As expected, we find that the number of followers strongly influences repins. This is intuitive, since a user with more followers will have the pin routed to more feeds. Having a larger audience increases the likelihood of a repin, a common sense fact realized in our model. Furthermore, we find that activity level is negatively correlated with repins. The more pins a user posts, the less likely it is that her pins receive repins. The intiutive explanation for this observation is most likely represents the intuition that the more pins any user generates, the less likely any one of them is to be highly repinned.

Color Effects

The remaining predictors in our model are related to colors. We are interested in quantifying the effect of visual features and their comparative effects on diffusion. We used a color variable that represents the dominant color of the image, as described previously.
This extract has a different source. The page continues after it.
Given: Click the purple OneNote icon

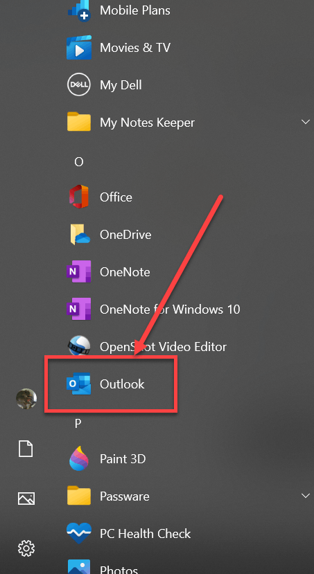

We see from Table 3 that the highest effect on diffusion among image features belongs to color Red β = 0.49, p < 10−15. Purple (β = 0.31, p < 10−15) and Purple-Red (β = 0.16, p < 10−15) are also significant contributors to the number of repins. Note that Purple-Red is usually referred as Pink. White (β = 0.04, p < 10−15), Blue-Purple (β = 0.03, p < 10−8), Red-Yellow (β = 0.02, p < 10−4) and Green-Blue (β = −0.01, p < 10−4) have much smaller β coefficients, representing very small effect sizes.

Yellow β = −0.08, p < 10−4), Yellow-Green (β = −0.10, p < 10−12), Green (β = −0.13, p < 10−8), Black (β = −0.12, p < 10−11) and Blue (β = −0.17, p < 10−12), on the other hand, all negatively affect diffusion.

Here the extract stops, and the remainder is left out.